Yet, Pa state and federal courts repeatedly found no violation in the failure of Abu-Jamal's trial lawyer to present any kind of mitigating evidence during the penalty hearing producing Abu-Jamal's death sentence.
It's important to note that courts uphold procedural rights in death penalty cases like the mitigating evidence requirement without challenging evidence of guilt.
The most recent example of the "Exception's" create-new-law prong is the 2008 ruling by the federal 3rd Circuit Court of Appeals upholding Abu-Jamal's conviction where it created a new standard for challenging racist jury selection practices by prosecutors.
That newly invented 3rd Circuit standard exceeded both the jury bias proof precedent that appeals court used six previous times in faulting discriminatory practices by prosecutors. Further, that new standard was more stringent than U.S. Supreme Court precedent.

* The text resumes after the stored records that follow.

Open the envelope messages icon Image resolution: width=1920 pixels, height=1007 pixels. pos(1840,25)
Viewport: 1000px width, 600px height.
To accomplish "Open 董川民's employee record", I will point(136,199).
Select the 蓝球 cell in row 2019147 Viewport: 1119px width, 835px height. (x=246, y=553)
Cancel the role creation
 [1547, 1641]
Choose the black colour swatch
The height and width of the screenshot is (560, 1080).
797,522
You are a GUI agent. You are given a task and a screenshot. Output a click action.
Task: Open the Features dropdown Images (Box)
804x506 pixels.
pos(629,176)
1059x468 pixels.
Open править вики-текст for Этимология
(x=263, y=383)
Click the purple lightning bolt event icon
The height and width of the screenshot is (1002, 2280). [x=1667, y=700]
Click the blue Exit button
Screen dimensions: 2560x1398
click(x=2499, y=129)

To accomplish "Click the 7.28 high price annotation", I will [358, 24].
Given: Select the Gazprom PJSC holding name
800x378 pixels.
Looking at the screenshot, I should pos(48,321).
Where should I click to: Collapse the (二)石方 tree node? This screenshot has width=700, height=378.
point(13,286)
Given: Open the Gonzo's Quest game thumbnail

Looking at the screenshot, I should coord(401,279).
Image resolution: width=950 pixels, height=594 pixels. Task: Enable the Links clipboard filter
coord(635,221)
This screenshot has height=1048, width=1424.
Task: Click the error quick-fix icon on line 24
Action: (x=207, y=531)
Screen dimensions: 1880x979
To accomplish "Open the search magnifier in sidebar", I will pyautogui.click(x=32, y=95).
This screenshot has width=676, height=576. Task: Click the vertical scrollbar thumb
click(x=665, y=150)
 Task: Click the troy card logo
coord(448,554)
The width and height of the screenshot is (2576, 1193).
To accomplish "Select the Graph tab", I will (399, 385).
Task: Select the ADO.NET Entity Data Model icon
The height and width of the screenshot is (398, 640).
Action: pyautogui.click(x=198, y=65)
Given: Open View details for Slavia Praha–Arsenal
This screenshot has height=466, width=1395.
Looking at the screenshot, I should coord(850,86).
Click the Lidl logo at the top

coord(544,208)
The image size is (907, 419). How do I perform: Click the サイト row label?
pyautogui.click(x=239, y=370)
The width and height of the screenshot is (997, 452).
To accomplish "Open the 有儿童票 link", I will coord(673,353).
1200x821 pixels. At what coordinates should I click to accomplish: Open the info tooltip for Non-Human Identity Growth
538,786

But, when the U.S. Supreme Court rejected Abu-Jamal's appeal in April 2009, it exhibited "The Mumia Exception" by allowing the 3rd Circuit's precedent-contradicting standard to stand thus keeping Abu-Jamal sitting in a death row cell.
Examples of the "Mumia Exception" abound"even in court rulings involving defendants convicted of killing police officers.
Three years before Abu-Jamal's December 9, 1981 arrest for fatally shooting Philadelphia Policeman Daniel Faulkner the Pa Supreme Court granted a new trial to a Pittsburgh, Pa man sentenced to death for the ambush slaying of a police officer.
The Pa Supreme Court, in that 1978 ruling, condemned a judge for allowing prosecutors to introduce "irrelevant and prejudicial" evidence that improperly inflamed the jury.
But eleven years later the Pa Supreme Court rejected Abu-Jamal's appeal claim that his trial judge allowed prosecutors to improperly taint jurors with their inflammatory yet unsubstantiated assertion that Abu-Jamal's teenaged membership in the Black Panther Party spurred his killing a cop.
Abu-Jamal, an award-winning journalist who voluntarily left the BPP in 1970, had no record of violence or other criminal conduct.
In 1999, the Pa Supreme Court released two reputed gangsters convicted of a high-profile mob murder in Philadelphia, declaring that pair was denied a fair trial due to "extensive and flagrant prosecutorial misconduct."
That ruling releasing the mobsters from prison came one year after the Pa Supreme Court rejected all allegations of fair trial violations when upholding Abu-Jamal's conviction for the second time.
That October 1998 ruling rejected voluminous evidence presented during Abu-Jamal's mid-1990s post-conviction appeal proceedings documenting official misconduct. That evidence included prosecutorial misconduct of improperly withholding evidence of innocence, discriminatory jury selection practices and intimidating defense witnesses.
The pro-prosecution bias of Judge Albert Sabo during Abu-Jamal's 1995 post-conviction appeal hearing was so pronounced that it drew intense criticism from local and national news media normally hostile to Abu-Jamal.
While editorials, commentaries and news coverage assailed Sabo's improprieties, including fining and jailing Abu-Jamal's defense lawyers, the Pa Supreme Court proclaimed the "opinions of a handful of journalists" did not convince it that Sabo acted improperly.
One 1995 rights demolishing action completely ignored by state and federal courts was then PA Governor Tom Ridge issuing a death warrant on the eve of Abu-Jamal's lawyers filing their post-conviction appeal.